*Excerpt*.
The third cookie is a Rosemary Butter Cookie that came from a Martha magazine long ago, but now exists online forever and ever.  This is possibly one of the most different and interesting treats in my repertoire.  Not only is it a sweet buttery cookie, but also has a clean Christmas-y taste derived from the freshly chopped rosemary.  There is also sea salt in this cookie and it gives an amazingly sweet/salty balance that I love.  This cookie is pretty simple too, but does have a few steps.  First, you roll the dough into a couple of 12 inch logs (1 and a half inch diameter), wrap them in parchment paper and freeze for about an hour.  Next, take the logs out, unwrap them and brush them with egg white.  Third, you roll the logs in sanding sugar and then cut into quarter inch slices.  They bake up yummy and golden, and the house smells of fragrant herbs mingled with sugar…it’s better than any candle I have found.

*Data segment*.
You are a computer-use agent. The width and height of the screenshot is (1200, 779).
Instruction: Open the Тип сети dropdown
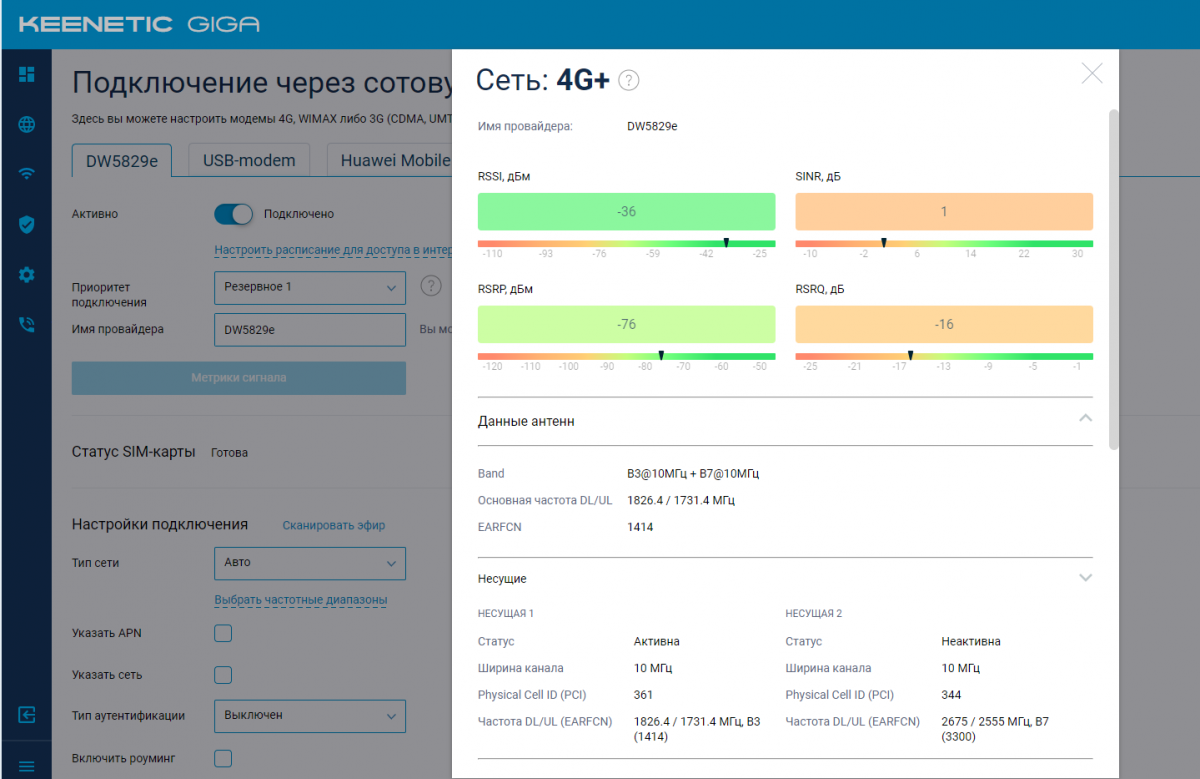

*Task goal*. Translate this sentence from the rosemary cookie excerpt into French: "Next, take the logs out, unwrap them and brush them with egg white."

*Solution for this exercise*. Ensuite, sortez les rouleaux, déballez-les et badigeonnez-les de blanc d'œuf.